FACULTY OF SCIENCES AND TECHNOLOGY DEPARTMENT OF LIFE SCIENCES

STANDARD OPERATING PROCEDURE

Installation Date: May 2015 Version: 1.0 Status: Operational Number of pages: 6 Title: Assessing estuarine quality: A cost-effective in situ assay with amphipods

(i) PURPOSE: Standardization of the procedure for deployment and processing of in situ assays based on postexposure feeding of amphipods. (ii) SCOPE: To be applied in all in situ assays based on postexposure feeding utilizing amphipods Echinogammarus marinus in lower intertidal estuarine systems. (iii) REFERENCES: ASTM (American Society for Testing and Materials), 2002. Standard Guide for Conducting Acute

Toxicity on Test Materials with Fishes, Macroinvertebrates and amphibians. E 729-96. Philadelphia, PA, USA.

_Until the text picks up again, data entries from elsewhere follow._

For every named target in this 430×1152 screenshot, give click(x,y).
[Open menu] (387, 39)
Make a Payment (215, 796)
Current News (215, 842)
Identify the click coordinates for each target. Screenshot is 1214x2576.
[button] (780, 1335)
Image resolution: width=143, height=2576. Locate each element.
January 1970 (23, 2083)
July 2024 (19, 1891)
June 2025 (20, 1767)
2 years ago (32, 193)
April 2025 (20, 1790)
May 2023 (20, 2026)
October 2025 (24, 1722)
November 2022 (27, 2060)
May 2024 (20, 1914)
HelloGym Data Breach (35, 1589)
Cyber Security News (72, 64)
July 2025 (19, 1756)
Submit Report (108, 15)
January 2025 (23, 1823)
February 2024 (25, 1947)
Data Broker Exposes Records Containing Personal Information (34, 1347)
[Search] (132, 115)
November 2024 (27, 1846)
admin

Guillard, R.R.L., 1983. Culture of phytoplankton for feeding marine invertebrates. In Berg CJ Jr, ed, Culture of Marine Invertebrates. Hutchinson-Ross, Stroudsberg, PA, USA, pp 108–132.

Martinez-Haro, M., Acevedo, P., Pais-Costa, A.J., Taggart, M.A., Martins, I., Ribeiro, R., Marques, J.C. 2016. Assessing estuarine quality: A cost-effective in situ assay with amphipods. Environmental Pollution DOI: 10.1016/j.envpol.2016.01.071.

Marques, J.C., Nogueira, A., 1991. Life cycle, population dynamics and production of Echinogammarus marinus (Leach) (Amphipoda) in the Mondego estuary (Portugal). Oceanol. Acta 11, 213–223.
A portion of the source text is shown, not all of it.